# Can I substitute a different remote control for the IOM part?



## overhear (Nov 13, 2017)

We've only had our Hearthstone Bristol 4 years, but the Proflame remote (0.584.027) is already very flaky. Even with fresh batteries we have to press the buttons 2-3 times before the display on the remote responds. I can't imagine it'll be functional much longer so I'm looking into replacements.

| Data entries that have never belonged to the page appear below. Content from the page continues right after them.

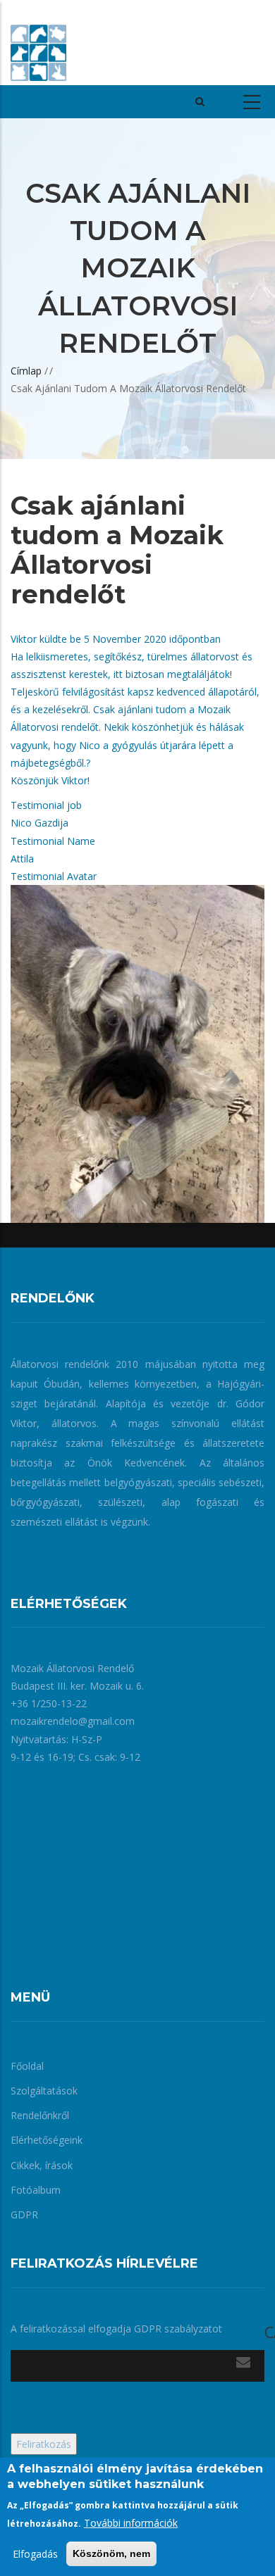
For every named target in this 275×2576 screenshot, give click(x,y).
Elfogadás (35, 2554)
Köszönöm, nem (111, 2553)
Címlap (26, 370)
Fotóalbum (36, 2190)
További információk (131, 2523)
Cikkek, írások (42, 2165)
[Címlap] (38, 42)
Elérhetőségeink (46, 2140)
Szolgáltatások (44, 2090)
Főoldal (27, 2066)
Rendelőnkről (40, 2115)
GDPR (24, 2214)
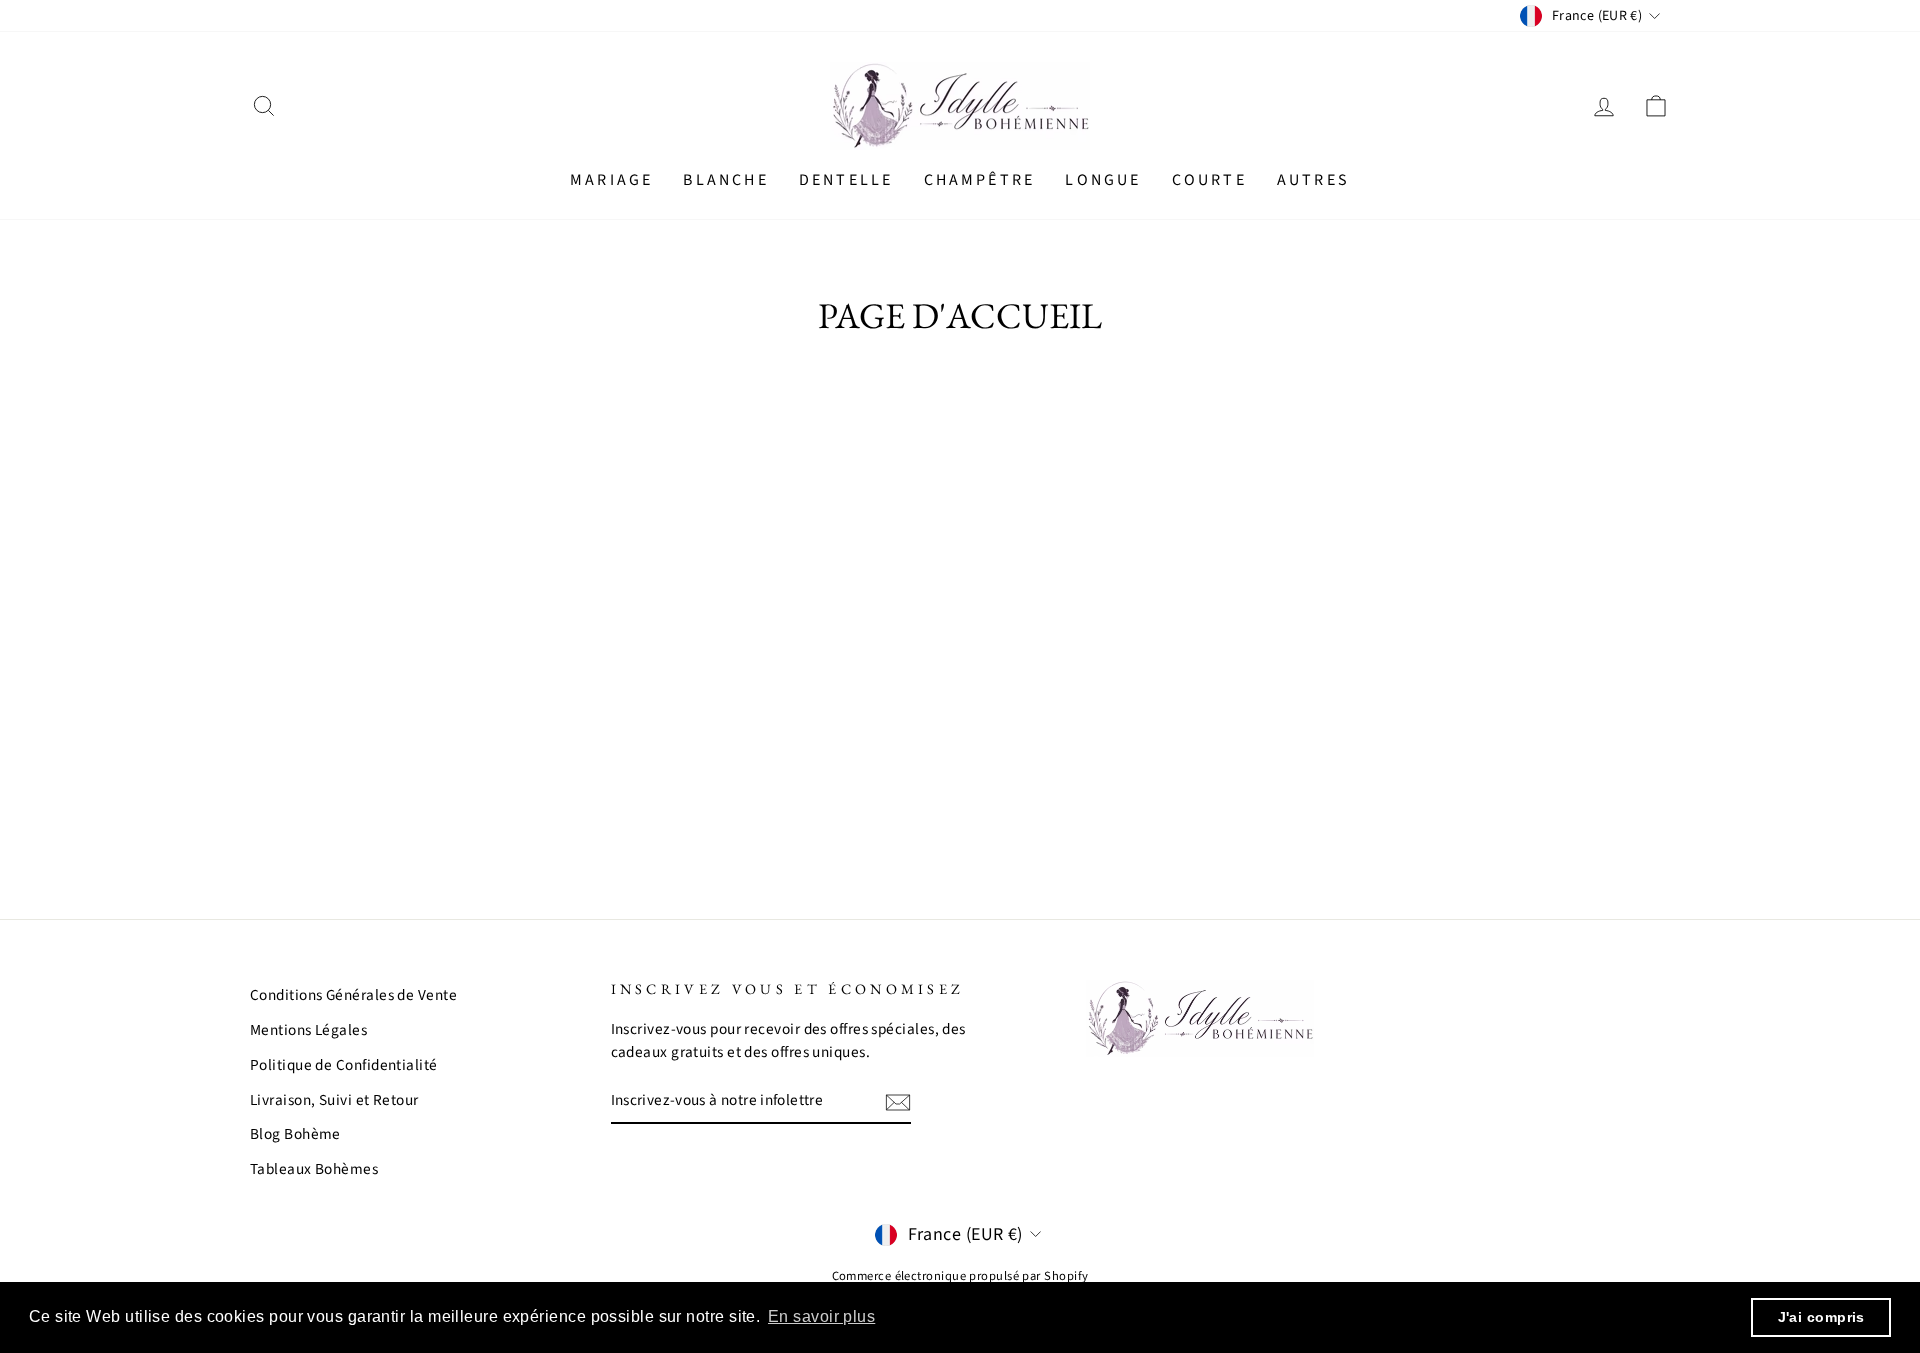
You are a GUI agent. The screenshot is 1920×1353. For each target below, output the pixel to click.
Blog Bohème (295, 1134)
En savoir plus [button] (821, 1316)
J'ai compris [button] (1821, 1317)
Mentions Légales (308, 1030)
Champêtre (980, 180)
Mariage (611, 180)
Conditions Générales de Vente (353, 995)
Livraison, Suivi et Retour (334, 1100)
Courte (1209, 180)
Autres (1313, 180)
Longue (1103, 180)
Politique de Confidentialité (344, 1065)
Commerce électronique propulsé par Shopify (960, 1276)
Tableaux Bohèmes (314, 1169)
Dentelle (846, 180)
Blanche (725, 180)
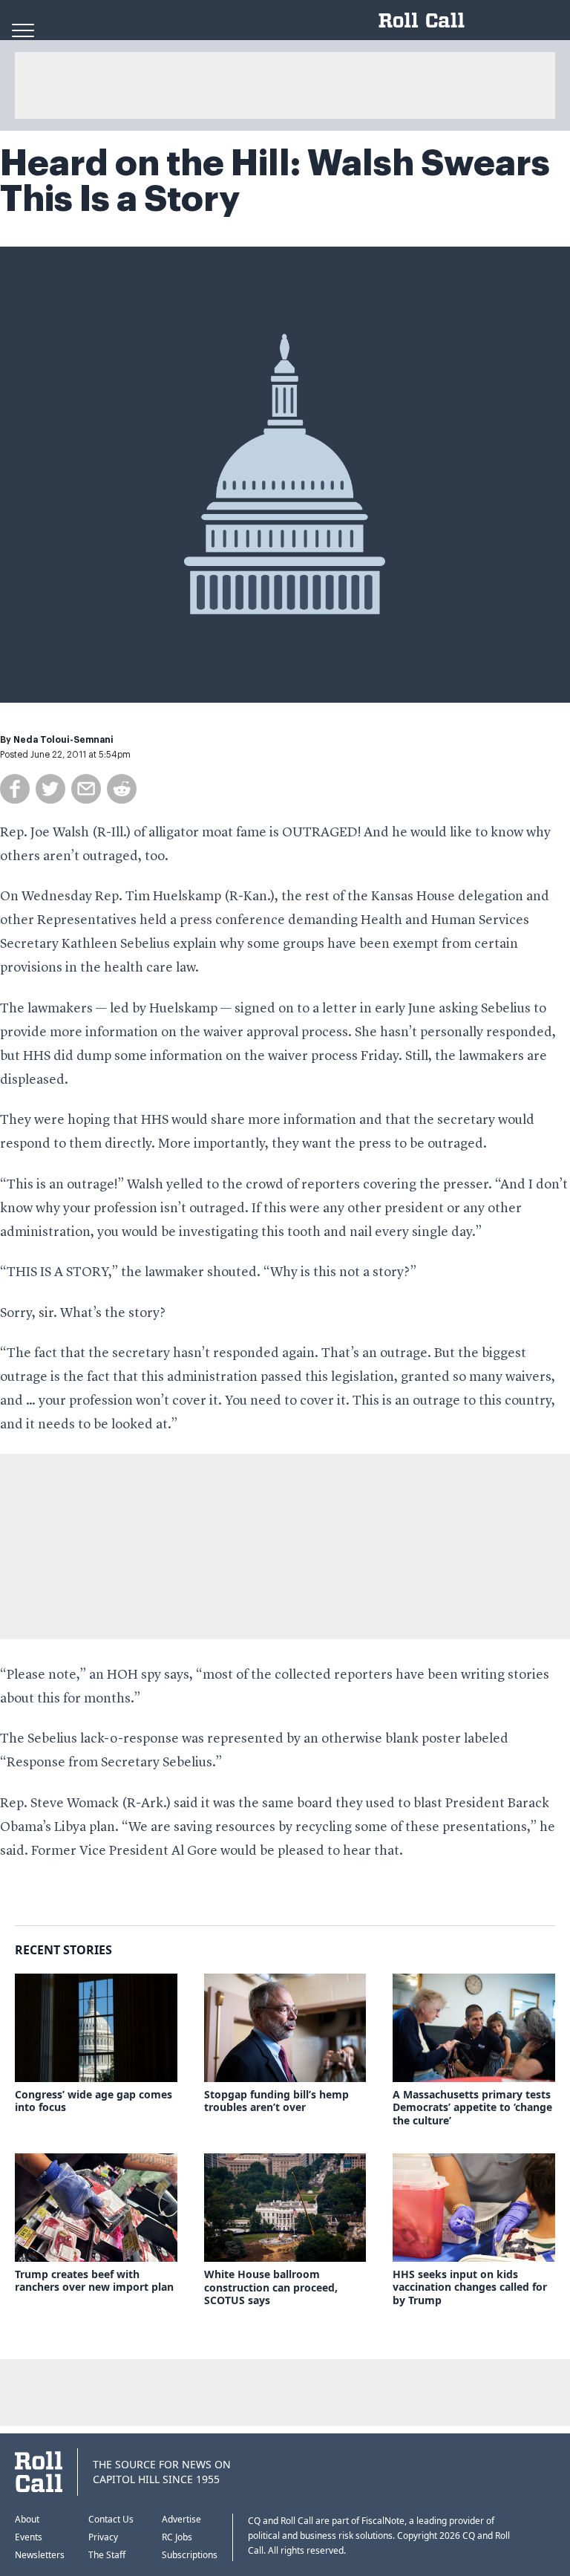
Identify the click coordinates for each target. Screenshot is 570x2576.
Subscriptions (189, 2555)
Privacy (103, 2537)
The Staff (106, 2555)
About (27, 2519)
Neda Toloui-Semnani (63, 739)
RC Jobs (177, 2537)
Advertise (181, 2519)
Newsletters (40, 2555)
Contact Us (111, 2519)
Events (28, 2537)
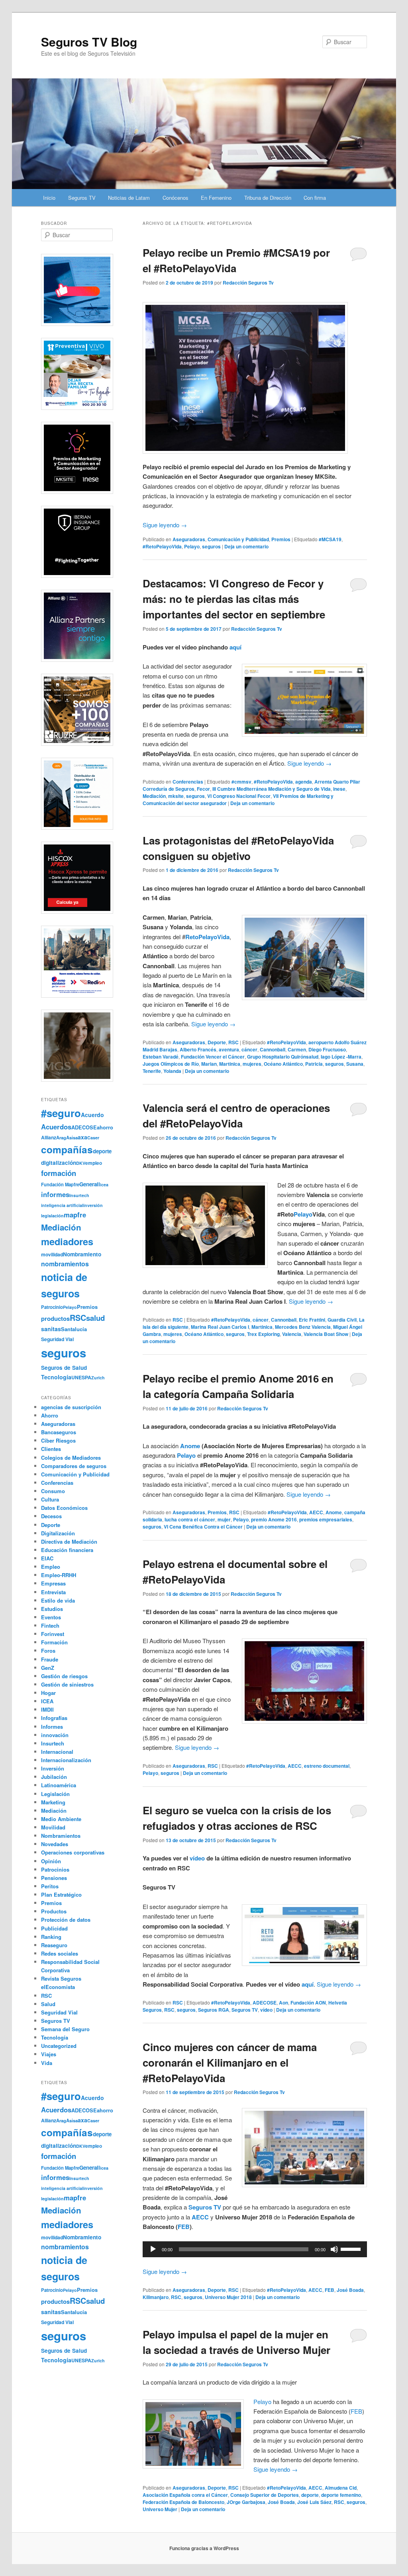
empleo (93, 1163)
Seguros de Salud (64, 1367)
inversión (93, 1205)
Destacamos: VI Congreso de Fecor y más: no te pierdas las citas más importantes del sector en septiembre (234, 599)
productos (55, 1318)
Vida (46, 2063)
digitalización (58, 1162)
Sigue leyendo (165, 525)
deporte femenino (341, 2494)
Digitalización (58, 1533)
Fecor (203, 788)
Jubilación (54, 1776)
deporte (310, 2494)
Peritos (50, 1886)
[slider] (352, 2248)
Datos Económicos (64, 1507)
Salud (48, 2004)
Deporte (217, 1042)
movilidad (52, 1254)
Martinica (229, 1063)
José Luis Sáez (314, 2502)
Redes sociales (59, 1953)
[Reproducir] (153, 2249)
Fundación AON (308, 2002)
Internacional (57, 1751)
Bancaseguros (58, 1432)
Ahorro (49, 1415)
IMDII (47, 1709)
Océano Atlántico (283, 1063)
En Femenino (216, 197)
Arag (61, 1137)
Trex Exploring (263, 1334)
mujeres (252, 1063)
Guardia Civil (342, 1319)
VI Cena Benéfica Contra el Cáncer (203, 1526)
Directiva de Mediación (69, 1541)
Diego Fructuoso (327, 1049)
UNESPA (81, 1377)
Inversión (52, 1768)
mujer (224, 1519)
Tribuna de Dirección (267, 197)
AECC (316, 1512)
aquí (235, 647)
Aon (283, 2002)
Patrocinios (55, 1869)
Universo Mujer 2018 (228, 2297)
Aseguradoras (189, 539)
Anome (334, 1512)
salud (95, 1317)
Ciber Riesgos (58, 1440)
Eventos (51, 1617)
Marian (209, 1063)
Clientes (51, 1449)
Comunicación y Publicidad (238, 539)
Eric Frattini (312, 1319)
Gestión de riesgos (64, 1676)
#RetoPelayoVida (162, 546)
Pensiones (54, 1878)
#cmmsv (241, 781)
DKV (80, 1163)
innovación (55, 1735)
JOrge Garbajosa (246, 2502)
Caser (93, 1138)
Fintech (50, 1625)
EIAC (47, 1558)
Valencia (291, 1334)
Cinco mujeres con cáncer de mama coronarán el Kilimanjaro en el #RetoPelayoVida (230, 2062)
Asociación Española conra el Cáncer (185, 2494)
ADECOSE (265, 2002)
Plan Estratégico (61, 1894)
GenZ (47, 1667)
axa (82, 1137)
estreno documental (326, 1765)
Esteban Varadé (160, 1056)
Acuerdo (92, 1115)
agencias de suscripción (71, 1407)
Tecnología (56, 1377)
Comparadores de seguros (73, 1466)
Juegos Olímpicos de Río (171, 1063)
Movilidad (53, 1827)
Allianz (48, 1137)
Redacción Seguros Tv (248, 282)
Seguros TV (82, 197)
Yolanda (172, 1070)
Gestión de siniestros (67, 1684)
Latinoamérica (58, 1785)
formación (58, 1173)
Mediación (154, 796)
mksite (176, 796)
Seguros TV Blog (89, 41)
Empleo (50, 1566)
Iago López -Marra (341, 1056)
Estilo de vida (58, 1600)
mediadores (67, 1241)
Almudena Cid (341, 2487)
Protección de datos (65, 1919)
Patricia (314, 1063)
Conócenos (175, 197)
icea (104, 1185)
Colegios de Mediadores (71, 1457)
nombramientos (65, 1263)
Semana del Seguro (65, 2029)
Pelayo (192, 546)
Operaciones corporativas (72, 1852)
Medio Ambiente (61, 1819)
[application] (255, 2249)
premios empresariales (325, 1519)
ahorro (105, 1127)
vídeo (197, 1858)
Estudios (52, 1609)
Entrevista (53, 1592)
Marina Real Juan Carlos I (220, 1326)
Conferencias (188, 781)
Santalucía (74, 1329)
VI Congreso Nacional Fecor (239, 796)
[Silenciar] (334, 2249)
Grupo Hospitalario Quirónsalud (282, 1056)
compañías (67, 1149)
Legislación (55, 1794)
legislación (52, 1216)
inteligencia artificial (62, 1205)
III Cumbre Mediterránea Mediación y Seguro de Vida (271, 788)
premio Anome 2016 (274, 1519)
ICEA (47, 1701)
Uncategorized (58, 2045)
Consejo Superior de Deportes (264, 2494)
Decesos (51, 1516)
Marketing (53, 1802)
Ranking (51, 1936)
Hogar (48, 1693)
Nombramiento (82, 1254)
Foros (48, 1650)
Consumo (53, 1491)
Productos (54, 1911)
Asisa (72, 1137)
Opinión (51, 1861)
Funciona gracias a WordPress (204, 2548)
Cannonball (272, 1049)
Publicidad (54, 1928)
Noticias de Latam (129, 197)
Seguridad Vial (57, 1339)
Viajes (48, 2054)
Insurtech (79, 1195)
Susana (354, 1063)
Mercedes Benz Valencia (303, 1326)
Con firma (315, 197)
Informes (52, 1726)
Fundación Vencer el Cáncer (213, 1056)
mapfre (75, 1214)
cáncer (249, 1049)
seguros (211, 546)
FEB (184, 2226)
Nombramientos (60, 1835)
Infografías (54, 1718)
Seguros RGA (213, 2009)
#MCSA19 (330, 539)
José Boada (350, 2289)
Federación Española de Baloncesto (183, 2502)
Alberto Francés (198, 1049)
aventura (229, 1049)
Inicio (49, 197)
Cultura (50, 1499)
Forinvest (52, 1634)
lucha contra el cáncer (190, 1519)
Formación (54, 1642)
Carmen (297, 1049)
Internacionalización (66, 1760)
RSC (233, 1042)
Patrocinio (52, 1307)
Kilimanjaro (156, 2297)
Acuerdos (56, 1126)
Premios (280, 539)
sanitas (51, 1329)
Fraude (49, 1659)
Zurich (98, 1378)
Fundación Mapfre (60, 1184)
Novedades (54, 1844)
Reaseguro (54, 1945)
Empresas (53, 1583)
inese (339, 788)
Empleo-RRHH (58, 1575)
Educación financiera (67, 1550)
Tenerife (152, 1070)
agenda (303, 781)
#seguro (61, 1113)
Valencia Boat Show (326, 1334)
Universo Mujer (160, 2509)
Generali (89, 1184)
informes (55, 1194)
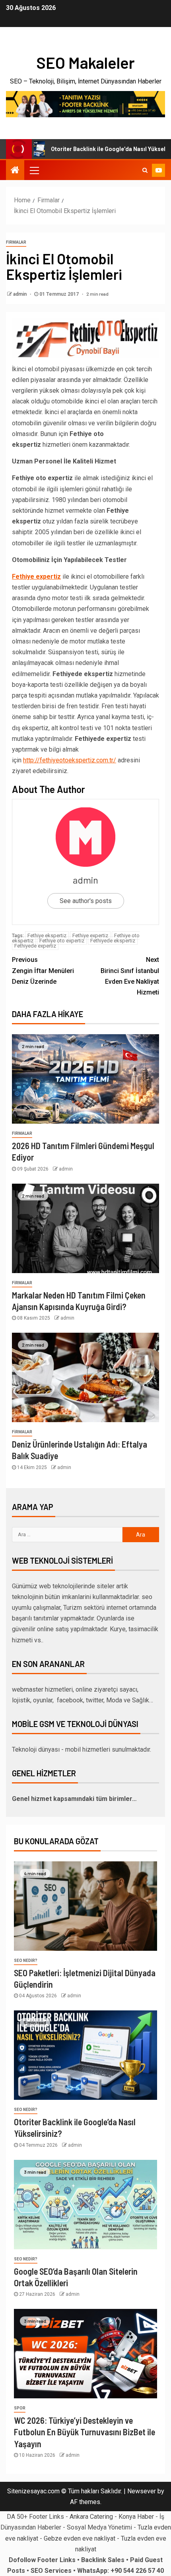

The Hearthstone replacements are VERY pricey (~$235 or $60 per year of use!). Other websites have the same Proflame units for about $135 or less for slightly different model numbers (0.584.025).

My questions are: 

Do I have to buy the exact remote _from the manufacturer_ to have the correct programming? 
Would the ...025 remotes work for me?
Is there some way to make any programmable remote work with the stove's receiver?


----------



## DAKSY (Nov 13, 2017)

I'm thinking you will have to contact Hearthstone, since the remotes are designed specifically for the gas valve being used.
I never liked their remotes when they first came out with them. They were very temperamental & minor fluctuations in house 
current would cause them to act erratically. Maybe they've improved the design since I left the showroom floor...


----------



## Heatsource (Nov 16, 2017)

^ yes they switched to Maxitrol


----------